Somos un pueblo con una gran imaginación, capaces de entender un chascarrillo y de reír a carcajadas ante una inocente, o indecente, historieta contada en tono jocoso que jubilosamente denominamos chiste. Las historias para hacer reír, los chistes, son toda una institución para nosotros acompañándonos en los acontecimientos de nuestra vida que tienen algo que ver con un momento feliz, o aburrido, o distendido, o incluso disonante, porque no me negarán que somos tan capaces de ser chistosos en un bautizo, como en una boda como en un entierro.

Estos atributos son propios de nuestra cultura y entendemos a la perfección que tras una buena comida entre amigos se emprenda la batalla de las ingeniosidades para intentar demostrar quién es el más sabio, ocurrente, divertido y perspicaz a la hora de conseguir que se desternillen en los postres hasta los más circunspectos.

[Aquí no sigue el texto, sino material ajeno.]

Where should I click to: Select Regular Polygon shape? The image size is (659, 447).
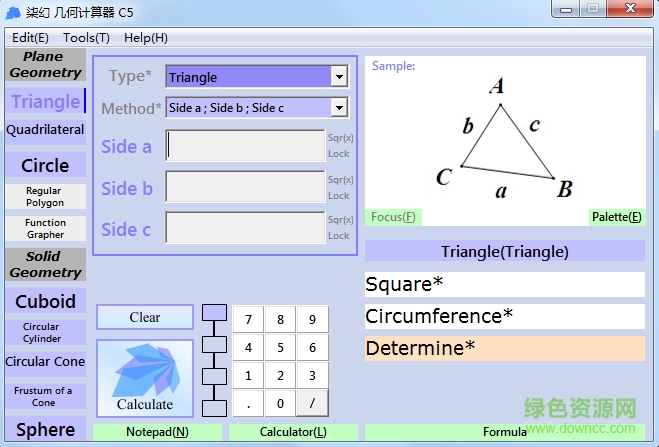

Los ámbitos de aplicación de la ironía en su estado puro, son muchos y variados en nuestro país, dando por supuesto de que somos muy capaces de entenderla sin resquemores, ni especiales resentimientos hacia los que ironizan. Los políticos intentando hacer alarde de una buena retórica caen a veces en la ironía democrática, mecanismos verbales por los que intentan purgar al adversario, salir de un apuro, de una mentira o de una encerrona.

Mucho más divertida es la ironía en la pareja, tanto la tradicional como la progresista, porque en el fondo todas las parejas ironizan en su vida cotidiana. Fue el gran Groucho Marx el que ironizó con aquella famosa frase de que la causa principal de un divorcio suele ser un matrimonio. Uno de los autores norteamericanos más irónico en este terreno, es el desconocido H. L. Mencken con su obra En defensa de las mujeres, que arranca con una frase capaz de sublimar al género femenino hasta su máxima potencia: «Las mujeres, congéneres al fin y al cabo de los hombres, al margen del respeto que puedan exteriorizar ante los méritos y la autoridad del varón, en secreto lo tendrán siempre por un burro, sentimiento éste que va emparentado con la compasión». Puede servirnos como un manual de la ironía en su estado más puro.

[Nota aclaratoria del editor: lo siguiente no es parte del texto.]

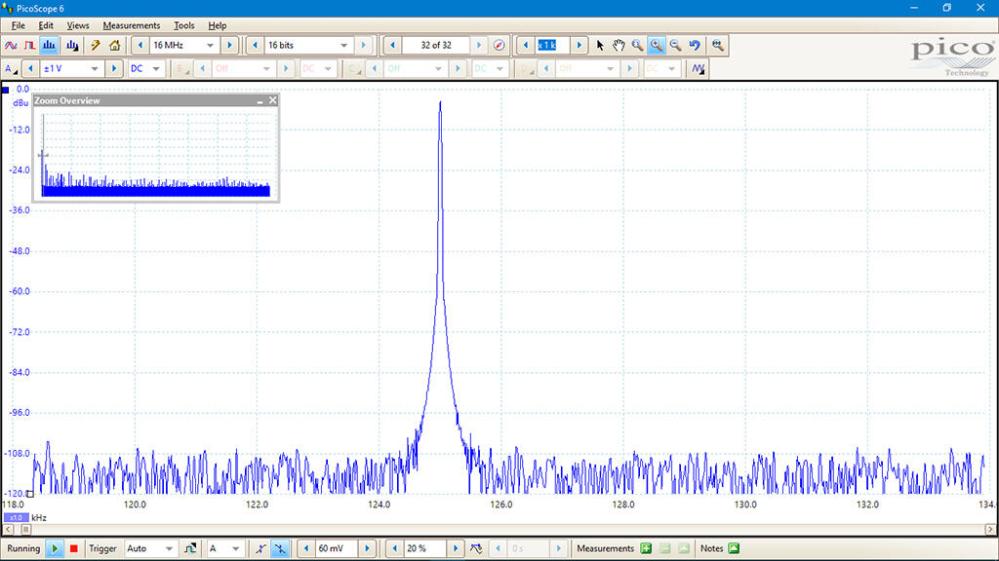Select the arrow pointer tool
999x561 pixels.
600,45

Algunos estudios de sesudos y avezados investigadores sociales aseguran que tan solo un veinte por ciento de las personas son capaces de entender la ironía, lo que quiere decir que nada menos que un ochenta por ciento es incapaz de hacerlo, lo que da como resultado que la gran mayoría de la gente se toma al pie de la letra lo que se dice de forma irónica. La ironía como juego social la utilizamos como desahogo y debemos estar atentos para saber discriminar entre lo real y lo sarcástico.